Autostrade per l’Italia spiega che il ponte crollato sull’A14 era una struttura provvisoria posizionata a sostegno del cavalcavia per cui il ponte si è spezzato ai lati, schiantandosi a terra proprio mentre transitava la Nissan con i due coniugi rimasti uccisi. Pare che fosse appena stata compiuta un’opera di sollevamento del cavalcavia, chiuso al traffico. Non lo era però l’autostrada sottostante e qui sta forse l’errore, come ha affermato il sindaco di Castelfidardo, in provincia di Ancona, Roberto Ascani che poi ha aggiunto: “È inconcepibile eseguire lavori di questa natura senza chiudere l’A14”. Invece è stato concepito. 



Se si pensa che questa tragedia fa il paio con l’analogo crollo di un cavalcavia in Brianza nell’ottobre scorso, altro episodio che ha provocato la morte di una persona, viene da chiedersi: cosa sta succedendo? Cavalcavia che crollano sulla gente, strade statali ridotte a percorsi ad ostacoli piene di buchi e ornate di immondizia abbandonata che nessuno toglierà (fate un test: riuscite in Italia a percorrere più di cento metri di una strada qualsiasi senza vedere neppure un rifiuto ai suoi bordi?), edifici incompiuti e fatiscenti, cemento e asfalto che si sgretolano, parchi abbandonati… È come se l’ente pubblico, a qualsiasi livello, non ce la facesse più a tenere in sicurezza e nel decoro le opere che ha costruito negli ultimi decenni, spesso con scialo di materiale scadente e spreco di denaro pubblico.

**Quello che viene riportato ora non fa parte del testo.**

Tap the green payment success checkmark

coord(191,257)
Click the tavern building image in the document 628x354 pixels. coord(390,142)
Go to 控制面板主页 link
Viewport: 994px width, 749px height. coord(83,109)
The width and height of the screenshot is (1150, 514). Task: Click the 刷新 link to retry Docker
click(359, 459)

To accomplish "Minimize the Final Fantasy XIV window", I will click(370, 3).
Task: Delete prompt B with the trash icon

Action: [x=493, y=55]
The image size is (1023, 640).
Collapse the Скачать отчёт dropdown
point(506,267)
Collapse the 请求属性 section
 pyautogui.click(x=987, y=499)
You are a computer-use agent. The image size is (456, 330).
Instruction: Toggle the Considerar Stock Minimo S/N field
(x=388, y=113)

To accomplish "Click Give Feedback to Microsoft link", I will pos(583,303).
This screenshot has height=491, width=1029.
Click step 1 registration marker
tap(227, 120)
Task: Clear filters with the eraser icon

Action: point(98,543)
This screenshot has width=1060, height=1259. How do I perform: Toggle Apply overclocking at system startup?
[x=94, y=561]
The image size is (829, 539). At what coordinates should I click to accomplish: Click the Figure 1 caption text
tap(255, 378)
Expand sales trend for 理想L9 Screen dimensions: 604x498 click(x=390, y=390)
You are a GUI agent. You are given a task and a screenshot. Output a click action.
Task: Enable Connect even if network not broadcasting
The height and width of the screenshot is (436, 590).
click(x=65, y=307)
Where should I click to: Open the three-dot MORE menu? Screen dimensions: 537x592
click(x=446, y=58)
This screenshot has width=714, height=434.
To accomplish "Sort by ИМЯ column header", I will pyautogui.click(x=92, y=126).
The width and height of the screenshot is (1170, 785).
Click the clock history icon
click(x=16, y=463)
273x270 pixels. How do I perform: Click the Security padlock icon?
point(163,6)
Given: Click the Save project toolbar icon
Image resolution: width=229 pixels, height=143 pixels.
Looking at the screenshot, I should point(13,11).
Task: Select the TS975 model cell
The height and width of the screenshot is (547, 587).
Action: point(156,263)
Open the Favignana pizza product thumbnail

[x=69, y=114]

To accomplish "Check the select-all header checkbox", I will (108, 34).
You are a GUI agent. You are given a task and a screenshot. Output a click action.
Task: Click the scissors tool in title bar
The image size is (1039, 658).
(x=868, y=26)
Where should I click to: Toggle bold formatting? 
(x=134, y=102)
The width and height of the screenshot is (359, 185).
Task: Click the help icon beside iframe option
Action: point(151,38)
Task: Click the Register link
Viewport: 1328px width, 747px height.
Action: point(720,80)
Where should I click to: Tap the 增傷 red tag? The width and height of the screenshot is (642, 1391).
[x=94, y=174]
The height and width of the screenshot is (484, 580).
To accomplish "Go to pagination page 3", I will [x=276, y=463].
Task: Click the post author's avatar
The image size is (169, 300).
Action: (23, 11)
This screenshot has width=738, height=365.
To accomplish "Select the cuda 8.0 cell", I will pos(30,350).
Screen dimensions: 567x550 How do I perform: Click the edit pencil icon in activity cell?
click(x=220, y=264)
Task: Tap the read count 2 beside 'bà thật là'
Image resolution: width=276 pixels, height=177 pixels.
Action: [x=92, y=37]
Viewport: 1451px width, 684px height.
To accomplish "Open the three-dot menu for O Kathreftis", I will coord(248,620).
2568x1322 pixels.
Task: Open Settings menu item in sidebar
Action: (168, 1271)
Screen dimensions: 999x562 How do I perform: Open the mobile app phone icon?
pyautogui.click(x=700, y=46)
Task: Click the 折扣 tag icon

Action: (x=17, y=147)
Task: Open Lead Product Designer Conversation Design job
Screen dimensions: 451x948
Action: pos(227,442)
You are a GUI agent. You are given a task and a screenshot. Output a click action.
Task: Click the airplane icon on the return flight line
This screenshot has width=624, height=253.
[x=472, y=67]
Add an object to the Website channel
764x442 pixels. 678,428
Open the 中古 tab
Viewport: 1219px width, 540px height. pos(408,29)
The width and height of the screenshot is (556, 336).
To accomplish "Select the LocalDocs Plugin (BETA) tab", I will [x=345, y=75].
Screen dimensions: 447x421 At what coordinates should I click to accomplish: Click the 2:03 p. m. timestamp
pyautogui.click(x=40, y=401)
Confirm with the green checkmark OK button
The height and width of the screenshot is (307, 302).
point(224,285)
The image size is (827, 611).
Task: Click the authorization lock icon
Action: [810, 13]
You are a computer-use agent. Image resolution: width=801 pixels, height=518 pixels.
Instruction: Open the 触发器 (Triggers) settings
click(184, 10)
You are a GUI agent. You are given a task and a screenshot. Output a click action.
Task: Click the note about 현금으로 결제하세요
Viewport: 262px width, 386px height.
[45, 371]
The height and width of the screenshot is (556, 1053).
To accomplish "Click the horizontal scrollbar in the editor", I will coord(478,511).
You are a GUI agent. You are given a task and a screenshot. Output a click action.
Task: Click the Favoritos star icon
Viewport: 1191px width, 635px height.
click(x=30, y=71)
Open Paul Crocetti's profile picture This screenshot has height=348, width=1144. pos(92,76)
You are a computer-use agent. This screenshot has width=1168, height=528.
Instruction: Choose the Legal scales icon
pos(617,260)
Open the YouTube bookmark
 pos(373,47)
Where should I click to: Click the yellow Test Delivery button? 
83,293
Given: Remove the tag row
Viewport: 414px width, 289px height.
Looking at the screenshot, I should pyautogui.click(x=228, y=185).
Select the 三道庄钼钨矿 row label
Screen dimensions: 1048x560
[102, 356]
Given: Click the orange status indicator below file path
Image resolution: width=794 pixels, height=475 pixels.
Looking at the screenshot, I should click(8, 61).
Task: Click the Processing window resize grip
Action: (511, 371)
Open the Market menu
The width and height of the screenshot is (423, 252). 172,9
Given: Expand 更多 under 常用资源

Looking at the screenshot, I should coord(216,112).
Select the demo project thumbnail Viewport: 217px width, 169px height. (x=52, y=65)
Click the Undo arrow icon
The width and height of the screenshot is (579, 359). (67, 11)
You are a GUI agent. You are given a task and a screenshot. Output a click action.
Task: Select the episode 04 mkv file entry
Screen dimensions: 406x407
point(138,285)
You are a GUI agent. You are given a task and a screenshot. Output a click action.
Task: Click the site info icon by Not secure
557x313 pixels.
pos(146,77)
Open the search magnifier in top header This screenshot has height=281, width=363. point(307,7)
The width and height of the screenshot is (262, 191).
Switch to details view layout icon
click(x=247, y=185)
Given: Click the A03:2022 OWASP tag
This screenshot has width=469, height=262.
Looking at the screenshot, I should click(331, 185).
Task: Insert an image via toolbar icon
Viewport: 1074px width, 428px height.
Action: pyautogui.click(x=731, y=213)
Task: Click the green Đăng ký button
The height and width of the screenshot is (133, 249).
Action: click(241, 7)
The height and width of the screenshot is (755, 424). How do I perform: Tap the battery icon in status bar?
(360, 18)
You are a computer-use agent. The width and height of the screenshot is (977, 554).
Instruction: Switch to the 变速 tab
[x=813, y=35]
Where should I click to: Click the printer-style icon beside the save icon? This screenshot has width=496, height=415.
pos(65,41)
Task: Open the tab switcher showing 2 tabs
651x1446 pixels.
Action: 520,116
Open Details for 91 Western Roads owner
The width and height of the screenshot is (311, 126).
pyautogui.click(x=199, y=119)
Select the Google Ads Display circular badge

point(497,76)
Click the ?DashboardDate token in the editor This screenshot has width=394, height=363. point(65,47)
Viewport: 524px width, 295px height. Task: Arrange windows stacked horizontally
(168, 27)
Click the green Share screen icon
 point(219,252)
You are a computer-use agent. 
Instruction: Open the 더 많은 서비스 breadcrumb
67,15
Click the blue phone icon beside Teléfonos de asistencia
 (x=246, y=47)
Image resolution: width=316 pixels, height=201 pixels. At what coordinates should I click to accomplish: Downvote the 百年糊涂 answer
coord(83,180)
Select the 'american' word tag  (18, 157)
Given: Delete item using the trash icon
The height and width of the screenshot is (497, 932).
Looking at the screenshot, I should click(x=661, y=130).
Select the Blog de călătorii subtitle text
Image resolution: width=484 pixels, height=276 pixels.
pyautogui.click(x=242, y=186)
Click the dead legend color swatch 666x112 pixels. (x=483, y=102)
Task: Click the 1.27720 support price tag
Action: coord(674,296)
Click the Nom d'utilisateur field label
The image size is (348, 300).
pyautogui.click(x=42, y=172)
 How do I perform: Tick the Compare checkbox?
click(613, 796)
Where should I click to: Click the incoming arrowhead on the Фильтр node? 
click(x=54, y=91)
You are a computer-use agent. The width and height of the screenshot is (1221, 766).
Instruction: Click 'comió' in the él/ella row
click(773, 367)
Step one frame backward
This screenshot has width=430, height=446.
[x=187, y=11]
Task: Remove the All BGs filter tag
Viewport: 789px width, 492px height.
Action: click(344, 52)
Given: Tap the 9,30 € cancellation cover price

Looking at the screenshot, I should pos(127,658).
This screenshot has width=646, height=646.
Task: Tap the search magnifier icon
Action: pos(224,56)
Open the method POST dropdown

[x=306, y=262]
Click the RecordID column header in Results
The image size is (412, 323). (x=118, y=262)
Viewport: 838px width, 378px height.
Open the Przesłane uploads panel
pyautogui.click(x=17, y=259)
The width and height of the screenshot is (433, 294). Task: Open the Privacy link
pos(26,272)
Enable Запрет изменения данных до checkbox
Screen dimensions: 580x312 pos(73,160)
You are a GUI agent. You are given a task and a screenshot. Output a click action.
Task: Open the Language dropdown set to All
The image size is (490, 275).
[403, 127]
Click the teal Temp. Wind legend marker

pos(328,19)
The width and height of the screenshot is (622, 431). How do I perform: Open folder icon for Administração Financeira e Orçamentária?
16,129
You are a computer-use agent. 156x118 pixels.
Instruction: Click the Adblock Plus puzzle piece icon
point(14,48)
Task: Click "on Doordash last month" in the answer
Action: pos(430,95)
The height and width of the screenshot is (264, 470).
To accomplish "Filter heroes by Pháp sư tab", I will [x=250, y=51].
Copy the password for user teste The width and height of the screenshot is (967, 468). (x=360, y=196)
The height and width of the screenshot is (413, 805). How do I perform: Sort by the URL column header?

Il motivo lo sappiamo: non ci sono più soldi. È accaduto e accade lo stesso in numerosi paesi: un amico di ritorno dall’Argentina, dove ricordiamo che lo Stato qualche anno fa dichiarò fallimento, ha raccontato di edifici vecchi e pericolanti dove pure le persone abitano, reti elettriche decadenti e pericolose, tubi, ruggine, cemento in briciole, ovunque un senso di degrado e vecchiume. 

Un’impressione che avanza anche da noi. Vero è che le colate di cemento degli ultimi anni stanno diminuendo: per chi costruire ormai, in un paese dove i nati sono molto meno di chi ci lascia? Si potrebbe mettere in sicurezza, dati anche gli incessanti terremoti, ciò che c’è, ma con quali fondi? Lo Stato non è più in grado e anche continuare a razzolare, a suon di tasse, nelle tasche dei cittadini diventa sempre più difficile, nonostante la tentazione rimanga nei recenti e presenti governi. Noi cittadini, poi, non abbiamo ancora interiorizzato, come si dice a scuola, un concetto in realtà semplicissimo: i servizi costano, ciò che viene costruito poi va mantenuto, e a che prezzo! Faccio un esempio che conosco bene: nella mia città, congestionata come tutte dal traffico, l’amministrazione comunale ha pensato di costruire una tangenziale sottoterra, detta secante: un tunnel di quasi due chilometri che passa sotto la città, decongestionando il traffico e togliendolo pure dalla vista. Bellissima idea, bellissimo progetto, costato naturalmente un codazzo di spese impreviste e di anni perduti. Nessuno però ha tenuto conto di ciò che tutti sapevano: per mantenere questa secante, ad esempio per togliere i velenosi gas di scarico che si accumulano nel tunnel e altro, si spendono milioni di euro all’anno. Questo va moltiplicato per ogni opera pubblica, strada, scuola, ospedale, museo, che la collettività costruisce. E sono opere che raramente producono reddito, ma che tutti continuiamo a chiedere, come se non costasse nulla costruirle e soprattutto mantenerle. Lo Stato da noi è sempre di qualcun altro. 

Gli incidenti recenti e gravi, come quello sull’autostrada A14, dicono una cosa precisa: non ce la facciamo più a pagare, a tenere in sicurezza, a conservare. Possiamo lamentarci quanto ci pare di Pompei che crolla, di Venezia che si allaga, dei paesi rasi al suolo dal terremoto, delle strutture edilizie e viarie che sono obsolete. Il problema si riduce ad un’unica domanda: chi paga tutto questo?